# Pro golf swing video?



## golf_newbie (Nov 2, 2006)

Anyone know where I can find some free video clips of professional golf swings?

I have been using the free tools on swingacademy.com but they don't seem to provide any videos.

Also, does anyone know if swingacademy does overlapping video?


----------



## Papa Shango (Oct 29, 2006)

Have you tried Youtube?


----------



## golf_newbie (Nov 2, 2006)

Papa Shango said:


> Have you tried Youtube?



I tried but I cannot seem to be able to download the video.

The whole thing about swingacademy is that they require a WMV or AVI

I think I found some good videos.

Thanks for your help.


----------



## mikeos (Nov 2, 2006)

I don't think you can download from youtube but i think it's the best place for swing video and if you study them enough you certainly get a good understanding of what a swing should look like.
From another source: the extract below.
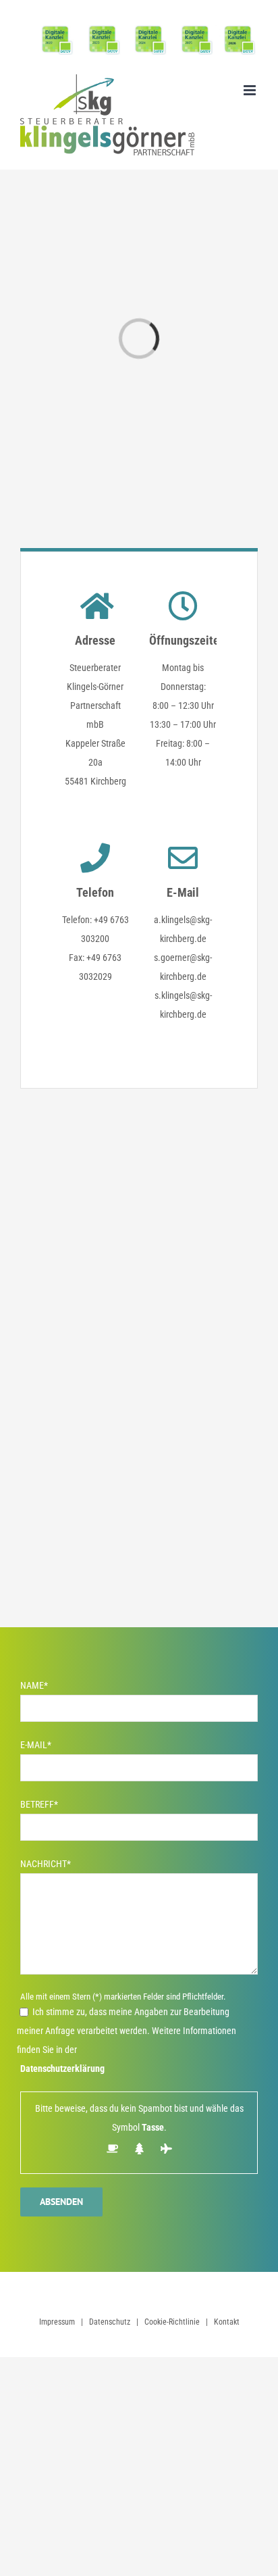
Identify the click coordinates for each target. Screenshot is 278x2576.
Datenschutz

I've taken this out onto the course and I'm driving my 3 woods longer than I used to drive my drivers simply by understanding the swing better and not forcing shots, it's a good way to go alright!


----------



## ghost (Nov 6, 2006)

There's an extension for Firefox which allows you to download from youtube...
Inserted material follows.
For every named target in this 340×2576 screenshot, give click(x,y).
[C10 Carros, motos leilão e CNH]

https://addons.mozilla.org/firefox/2390/


----------



## Police (Oct 26, 2006)

golf_newbie said:


> I tried but I cannot seem to be able to download the video.
> 
> The whole thing about swingacademy is that they require a WMV or AVI
> 
> ...


You may not have the newest version of flash you need that to watch the video to download it you should be ably to at YouTube


----------